Back to your own page—how would you describe it? How might your customers describe it? I don’t know about you, but I find most checkout pages intimidating and time-consuming (and maybe a couple of other words I can’t say here). You can switch out the adjectives as you like, but the point remains the same: There’s a good chance your checkout page design isn’t as optimal as you think it is.

And that’s a problem. Your checkout page is a critical piece of your brand’s user experience, so if your shoppers aren’t enjoying the checkout process—right down to inputting the last number in their credit card sequence—the risk of cart abandonment is real. At any moment, the customer might get distracted or frustrated, and move on.

So, what does it take to create a checkout page that’s frictionless? I dug around for some checkout page design inspiration to get you going. Take a look and see how your own page compares.

4 Stellar Checkout Page Design Examples

1. Cirkul

 

 

Why I like it: Because it’s clean and simple.

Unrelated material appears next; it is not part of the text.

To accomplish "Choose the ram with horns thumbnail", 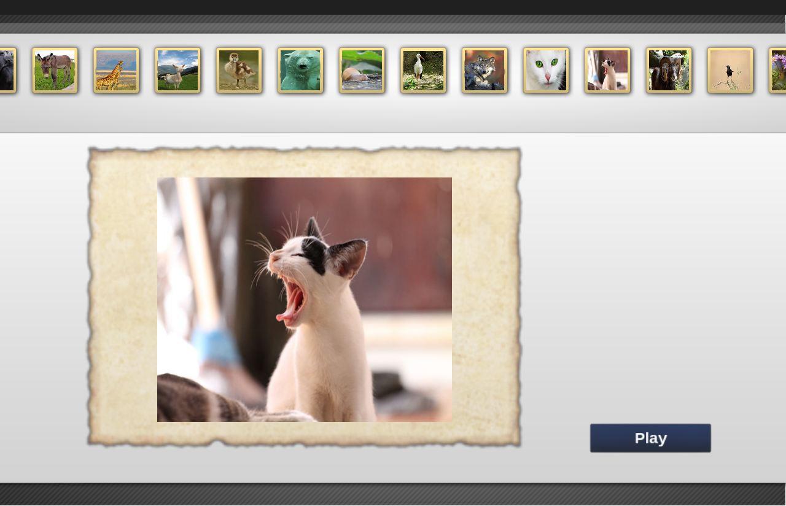I will [x=669, y=71].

Clean pages and simple forms are the opposite of friction—which is why I like this checkout page so much. It has an attractive modern design that nicely accommodates the shipping and payment information onto a single page. And speaking of payment information, Cirkul sticks to the necessities: name, credit card number, card expiration date, and card security code (CVV/CVC). Short and sweet. You can’t go wrong with the clean-cut look—it never goes out of fashion, which is why Cirkul and many other LemonStand powered stores convert so well.

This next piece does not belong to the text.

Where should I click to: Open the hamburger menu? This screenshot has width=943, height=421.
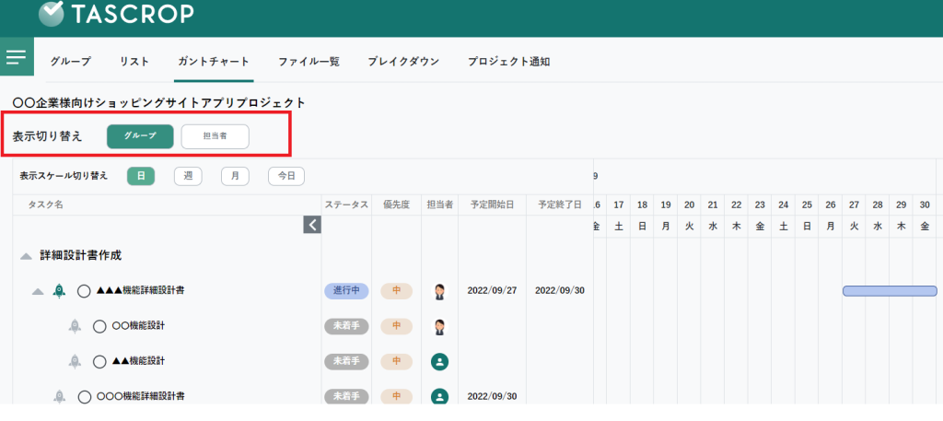pyautogui.click(x=17, y=57)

2. FanCard’s Mobile Checkout

Why I like it: Because it’s mobile checkout at its finest.

Let’s face it—people making mobile payments are particularly prone to distraction. The next phone call, text, or notification could be rolling in any second. So if you really want that sale, just git ‘er done. FanCard clearly knows that eWallets are one of the best ways to accomplish that, which is why it offers an Apple Pay option for mobile checkout in addition to an inline option. eWallets offer one-touch checkout (so all FanCard’s customers can complete their purchases in a snap) and exceptional security (for reduced fraud); they have also been shown to improve conversion rates for some of the businesses that use them.

3. Spotify

Why I like it: It offers multiple payment methods.

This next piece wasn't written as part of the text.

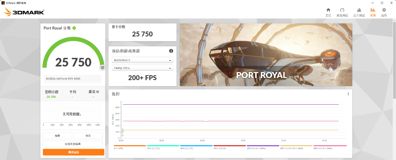Click the Port Royal preview image

coord(266,55)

Aside from the fact that its checkout page asks for the absolute bare minimum of information (which we already identified as a good thing), Spotify makes sure customers can pay using any method they choose. Selecting a country produces a variety of localized payment methods as options (the ones shown in the image above are for German customers). And since the checkout page converts the purchase price automatically, there’s no need to do currency conversions in your head (whew). Clearly Spotify is working hard to satisfy customers in every part of the world—and in my view, it’s working.

Related posts:  15 Best Ecommerce Website Design Ideas of 2018

4. Prezi

Prezi.png

Why I like it: It makes me happy. Literally.

OK, so they’re asking me for a bit more information than I typically like (I wish I didn’t have to open an account to buy their product), but I actually smiled when I was filling out the form fields at the messages that popped up as a result of my answers. (And I agree, my name is great.) Payments are important, but that doesn’t mean submitting payment information has to put us to sleep. If your company has any personality lurking underneath that slick payment facade, let it out! It only makes customers happier to be associated with you.

Other Payment Page Best Practices

  • Keep coupons low-key. Calling attention to coupon and promo codes is like waking up the theoretical tiger. When people see an empty field asking them to insert a coupon code, they immediately want to fill it in—even if they don’t have a coupon. Many customers will leave your site, head to Google, and start searching. The internet being what it is, it’s the ultimate distraction. Customers may eventually get pulled away from the task of searching for a coupon and abandon the purchase altogether or, even worse, stumble on a coupon for the competition. Instead, make the coupon field available for those in possession of this bit of shopper’s gold with some subtle positioning of that tiny phrase, “Have a coupon?” Those who have one will find it; those who don’t will likely ignore it and continue the checkout process.
  • Offer digital wallet options like PayPal Express Checkout, Amazon Pay, or Apple Pay if possible. The easier it is for people to buy something, the more likely it is they’ll do it! And with mobile payments on the rise, customers want checkout workarounds that don’t require a credit card at the ready. Digital wallets eliminate the need to type in billing and shipping information, streamlining the payment process to the point of almost being nonexistent. They also utilize advanced security technology to ensure high-level protection for both you and the customers.

How does your checkout page stack up?

Now that you’ve seen these checkout page design examples, take one more look at your own site’s payment process—how does it compare? If some or all of these elements are missing, there’s more you can do to up your payment processing game.